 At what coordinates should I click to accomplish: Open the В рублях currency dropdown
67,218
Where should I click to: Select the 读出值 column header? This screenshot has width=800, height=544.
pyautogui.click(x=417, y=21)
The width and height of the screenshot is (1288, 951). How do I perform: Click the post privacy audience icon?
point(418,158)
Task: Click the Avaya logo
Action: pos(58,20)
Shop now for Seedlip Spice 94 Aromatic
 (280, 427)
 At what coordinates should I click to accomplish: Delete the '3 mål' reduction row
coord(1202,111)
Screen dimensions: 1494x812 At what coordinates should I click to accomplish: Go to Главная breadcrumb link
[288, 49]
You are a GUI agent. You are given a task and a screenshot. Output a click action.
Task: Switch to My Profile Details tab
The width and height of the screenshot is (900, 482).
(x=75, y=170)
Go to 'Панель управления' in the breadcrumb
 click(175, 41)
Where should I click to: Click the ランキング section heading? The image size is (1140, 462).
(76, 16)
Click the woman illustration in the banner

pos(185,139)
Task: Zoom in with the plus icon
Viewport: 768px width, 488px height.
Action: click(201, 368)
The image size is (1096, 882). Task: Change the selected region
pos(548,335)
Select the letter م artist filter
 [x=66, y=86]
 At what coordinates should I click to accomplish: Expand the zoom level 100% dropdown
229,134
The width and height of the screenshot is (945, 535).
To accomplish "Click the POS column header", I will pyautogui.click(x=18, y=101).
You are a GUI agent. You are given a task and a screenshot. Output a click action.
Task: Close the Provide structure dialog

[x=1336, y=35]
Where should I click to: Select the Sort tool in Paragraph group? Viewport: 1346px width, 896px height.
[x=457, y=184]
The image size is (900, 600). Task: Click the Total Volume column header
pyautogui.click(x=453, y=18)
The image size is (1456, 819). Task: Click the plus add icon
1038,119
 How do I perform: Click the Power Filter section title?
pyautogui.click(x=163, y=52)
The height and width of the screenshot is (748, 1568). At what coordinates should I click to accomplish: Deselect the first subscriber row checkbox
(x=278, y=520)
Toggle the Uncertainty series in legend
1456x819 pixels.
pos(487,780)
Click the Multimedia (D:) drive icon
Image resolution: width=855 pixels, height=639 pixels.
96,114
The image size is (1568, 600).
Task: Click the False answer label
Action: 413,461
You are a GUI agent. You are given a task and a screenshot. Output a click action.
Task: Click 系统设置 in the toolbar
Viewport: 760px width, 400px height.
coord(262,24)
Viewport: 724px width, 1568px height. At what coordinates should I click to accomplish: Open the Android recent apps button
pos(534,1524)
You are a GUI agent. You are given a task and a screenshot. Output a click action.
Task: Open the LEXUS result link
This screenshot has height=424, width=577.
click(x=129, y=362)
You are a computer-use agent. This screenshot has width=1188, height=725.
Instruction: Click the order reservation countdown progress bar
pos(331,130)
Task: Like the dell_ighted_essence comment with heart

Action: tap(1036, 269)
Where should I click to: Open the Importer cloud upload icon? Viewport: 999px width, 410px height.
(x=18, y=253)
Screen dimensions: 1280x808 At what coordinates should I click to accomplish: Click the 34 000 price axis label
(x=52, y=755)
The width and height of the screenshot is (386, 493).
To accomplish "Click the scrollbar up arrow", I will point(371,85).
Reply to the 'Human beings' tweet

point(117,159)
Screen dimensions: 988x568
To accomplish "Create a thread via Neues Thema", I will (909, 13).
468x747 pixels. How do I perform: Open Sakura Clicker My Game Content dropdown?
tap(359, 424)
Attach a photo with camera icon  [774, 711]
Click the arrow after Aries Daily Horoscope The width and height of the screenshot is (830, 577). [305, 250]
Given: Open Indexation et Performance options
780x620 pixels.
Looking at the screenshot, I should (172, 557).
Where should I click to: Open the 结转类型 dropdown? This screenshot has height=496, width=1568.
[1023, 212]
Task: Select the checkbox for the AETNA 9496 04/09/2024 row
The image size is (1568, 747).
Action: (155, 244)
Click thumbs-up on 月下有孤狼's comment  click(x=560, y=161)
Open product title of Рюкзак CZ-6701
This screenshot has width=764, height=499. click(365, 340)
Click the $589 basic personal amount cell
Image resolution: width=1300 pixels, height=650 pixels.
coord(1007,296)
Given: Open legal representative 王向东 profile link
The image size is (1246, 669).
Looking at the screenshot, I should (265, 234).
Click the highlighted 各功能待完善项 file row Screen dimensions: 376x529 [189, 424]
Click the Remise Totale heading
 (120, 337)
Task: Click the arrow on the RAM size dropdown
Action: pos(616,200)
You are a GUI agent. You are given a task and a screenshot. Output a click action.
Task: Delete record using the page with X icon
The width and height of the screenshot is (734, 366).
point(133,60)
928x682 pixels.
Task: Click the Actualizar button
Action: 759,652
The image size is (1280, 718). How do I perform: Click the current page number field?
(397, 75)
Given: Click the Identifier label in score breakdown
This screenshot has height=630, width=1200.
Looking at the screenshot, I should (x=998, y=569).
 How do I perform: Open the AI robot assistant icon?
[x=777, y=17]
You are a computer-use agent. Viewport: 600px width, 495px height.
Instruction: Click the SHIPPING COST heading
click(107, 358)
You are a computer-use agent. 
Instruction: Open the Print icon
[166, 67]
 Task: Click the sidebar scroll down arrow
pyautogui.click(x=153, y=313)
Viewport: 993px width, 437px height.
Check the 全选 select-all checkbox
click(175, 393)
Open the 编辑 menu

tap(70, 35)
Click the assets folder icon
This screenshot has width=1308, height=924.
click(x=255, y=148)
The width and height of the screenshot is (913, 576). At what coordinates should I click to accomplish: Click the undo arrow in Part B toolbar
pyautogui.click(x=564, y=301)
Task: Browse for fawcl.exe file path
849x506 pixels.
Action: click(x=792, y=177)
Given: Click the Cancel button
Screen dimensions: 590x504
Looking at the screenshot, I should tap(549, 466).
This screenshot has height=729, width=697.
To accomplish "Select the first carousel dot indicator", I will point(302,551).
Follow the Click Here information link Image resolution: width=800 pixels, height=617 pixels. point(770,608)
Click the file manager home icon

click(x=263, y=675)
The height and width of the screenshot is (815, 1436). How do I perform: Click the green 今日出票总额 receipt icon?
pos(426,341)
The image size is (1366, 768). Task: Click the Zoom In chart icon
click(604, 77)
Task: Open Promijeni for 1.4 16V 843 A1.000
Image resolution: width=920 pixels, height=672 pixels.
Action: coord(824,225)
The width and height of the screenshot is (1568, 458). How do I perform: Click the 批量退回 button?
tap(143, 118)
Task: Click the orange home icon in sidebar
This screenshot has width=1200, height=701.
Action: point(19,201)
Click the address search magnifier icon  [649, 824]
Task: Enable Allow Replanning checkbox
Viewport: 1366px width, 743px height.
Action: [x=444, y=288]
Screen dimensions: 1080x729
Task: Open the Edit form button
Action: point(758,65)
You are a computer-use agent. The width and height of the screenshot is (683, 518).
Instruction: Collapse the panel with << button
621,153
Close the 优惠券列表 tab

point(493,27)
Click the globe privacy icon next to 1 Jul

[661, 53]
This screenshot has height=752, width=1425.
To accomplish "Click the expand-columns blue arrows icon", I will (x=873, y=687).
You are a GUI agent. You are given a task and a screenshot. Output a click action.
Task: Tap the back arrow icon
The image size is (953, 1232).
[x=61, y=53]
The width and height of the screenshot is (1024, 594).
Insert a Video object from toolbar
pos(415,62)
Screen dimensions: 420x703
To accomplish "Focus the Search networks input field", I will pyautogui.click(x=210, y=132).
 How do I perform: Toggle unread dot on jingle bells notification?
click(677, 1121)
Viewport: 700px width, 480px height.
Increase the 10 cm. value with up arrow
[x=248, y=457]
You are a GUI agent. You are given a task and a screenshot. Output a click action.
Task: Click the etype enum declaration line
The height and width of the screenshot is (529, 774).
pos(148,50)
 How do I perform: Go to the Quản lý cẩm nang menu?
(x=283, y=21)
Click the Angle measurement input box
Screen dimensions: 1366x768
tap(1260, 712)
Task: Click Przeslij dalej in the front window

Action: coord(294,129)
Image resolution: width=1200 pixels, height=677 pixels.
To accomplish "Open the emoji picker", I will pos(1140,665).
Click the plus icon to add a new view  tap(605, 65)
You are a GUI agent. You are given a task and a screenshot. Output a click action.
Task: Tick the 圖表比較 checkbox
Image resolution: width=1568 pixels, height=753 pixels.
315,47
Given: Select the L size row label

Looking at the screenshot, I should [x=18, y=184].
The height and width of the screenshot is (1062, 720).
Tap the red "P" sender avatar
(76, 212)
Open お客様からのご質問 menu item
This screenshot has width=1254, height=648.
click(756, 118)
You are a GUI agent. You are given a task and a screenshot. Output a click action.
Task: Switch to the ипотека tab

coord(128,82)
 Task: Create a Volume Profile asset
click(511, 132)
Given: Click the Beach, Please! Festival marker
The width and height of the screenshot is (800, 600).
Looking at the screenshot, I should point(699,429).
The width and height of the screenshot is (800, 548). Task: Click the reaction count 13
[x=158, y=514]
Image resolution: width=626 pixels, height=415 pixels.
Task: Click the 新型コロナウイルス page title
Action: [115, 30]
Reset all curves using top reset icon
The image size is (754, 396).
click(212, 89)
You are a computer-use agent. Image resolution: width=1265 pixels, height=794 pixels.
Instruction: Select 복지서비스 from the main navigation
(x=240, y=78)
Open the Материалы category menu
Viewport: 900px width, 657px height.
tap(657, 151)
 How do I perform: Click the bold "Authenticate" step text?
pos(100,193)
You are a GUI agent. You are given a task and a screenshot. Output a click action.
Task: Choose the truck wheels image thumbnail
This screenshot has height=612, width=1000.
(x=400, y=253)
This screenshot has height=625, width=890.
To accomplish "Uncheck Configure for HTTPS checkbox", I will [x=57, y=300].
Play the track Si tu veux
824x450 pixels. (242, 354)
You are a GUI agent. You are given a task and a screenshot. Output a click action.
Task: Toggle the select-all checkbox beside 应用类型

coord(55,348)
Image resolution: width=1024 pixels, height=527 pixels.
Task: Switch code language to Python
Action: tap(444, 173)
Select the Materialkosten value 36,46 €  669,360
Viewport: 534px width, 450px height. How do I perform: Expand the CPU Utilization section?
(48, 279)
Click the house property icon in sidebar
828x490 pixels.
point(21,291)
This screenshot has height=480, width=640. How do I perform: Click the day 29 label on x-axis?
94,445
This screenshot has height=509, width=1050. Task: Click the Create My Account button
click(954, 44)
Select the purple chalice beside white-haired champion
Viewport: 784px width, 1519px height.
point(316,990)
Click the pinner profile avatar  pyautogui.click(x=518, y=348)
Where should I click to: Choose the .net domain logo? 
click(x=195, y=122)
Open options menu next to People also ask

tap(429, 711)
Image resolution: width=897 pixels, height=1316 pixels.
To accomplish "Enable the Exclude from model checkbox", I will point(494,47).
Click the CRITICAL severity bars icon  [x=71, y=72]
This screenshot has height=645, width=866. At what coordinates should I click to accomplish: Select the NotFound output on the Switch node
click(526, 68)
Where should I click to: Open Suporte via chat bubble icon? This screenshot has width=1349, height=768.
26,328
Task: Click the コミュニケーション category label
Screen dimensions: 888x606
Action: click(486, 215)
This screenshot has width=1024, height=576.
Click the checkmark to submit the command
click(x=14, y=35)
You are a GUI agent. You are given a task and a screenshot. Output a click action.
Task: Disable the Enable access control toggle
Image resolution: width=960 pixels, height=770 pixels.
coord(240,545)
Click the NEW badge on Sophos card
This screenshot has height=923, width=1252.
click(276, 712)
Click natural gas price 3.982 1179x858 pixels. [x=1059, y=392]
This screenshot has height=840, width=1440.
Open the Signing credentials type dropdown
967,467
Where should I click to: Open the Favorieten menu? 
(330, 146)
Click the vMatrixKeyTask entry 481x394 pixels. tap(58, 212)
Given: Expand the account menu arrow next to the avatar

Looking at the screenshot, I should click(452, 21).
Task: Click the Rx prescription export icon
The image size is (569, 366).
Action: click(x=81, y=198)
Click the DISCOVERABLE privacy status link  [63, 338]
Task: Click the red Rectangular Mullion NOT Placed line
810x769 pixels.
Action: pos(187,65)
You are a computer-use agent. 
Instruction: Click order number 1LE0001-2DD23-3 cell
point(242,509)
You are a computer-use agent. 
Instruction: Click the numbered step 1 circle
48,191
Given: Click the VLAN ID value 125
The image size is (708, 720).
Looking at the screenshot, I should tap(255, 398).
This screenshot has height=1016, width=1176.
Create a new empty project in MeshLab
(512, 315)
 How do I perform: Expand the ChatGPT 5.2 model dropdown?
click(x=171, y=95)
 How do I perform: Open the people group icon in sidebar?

* **Brief**
The lines from the one containing "Click natural gas" through the last line of the material above are to be copied exactly, both ends included.

* **Output of the exercise**
Click natural gas price 3.982 1179x858 pixels. [x=1059, y=392]
This screenshot has height=840, width=1440.
Open the Signing credentials type dropdown
967,467
Where should I click to: Open the Favorieten menu? 
(330, 146)
Click the vMatrixKeyTask entry 481x394 pixels. tap(58, 212)
Given: Expand the account menu arrow next to the avatar

Looking at the screenshot, I should click(452, 21).
Task: Click the Rx prescription export icon
The image size is (569, 366).
Action: click(x=81, y=198)
Click the DISCOVERABLE privacy status link  [63, 338]
Task: Click the red Rectangular Mullion NOT Placed line
810x769 pixels.
Action: pos(187,65)
You are a computer-use agent. 
Instruction: Click order number 1LE0001-2DD23-3 cell
point(242,509)
You are a computer-use agent. 
Instruction: Click the numbered step 1 circle
48,191
Given: Click the VLAN ID value 125
The image size is (708, 720).
Looking at the screenshot, I should tap(255, 398).
This screenshot has height=1016, width=1176.
Create a new empty project in MeshLab
(512, 315)
 How do I perform: Expand the ChatGPT 5.2 model dropdown?
click(x=171, y=95)
 How do I perform: Open the people group icon in sidebar?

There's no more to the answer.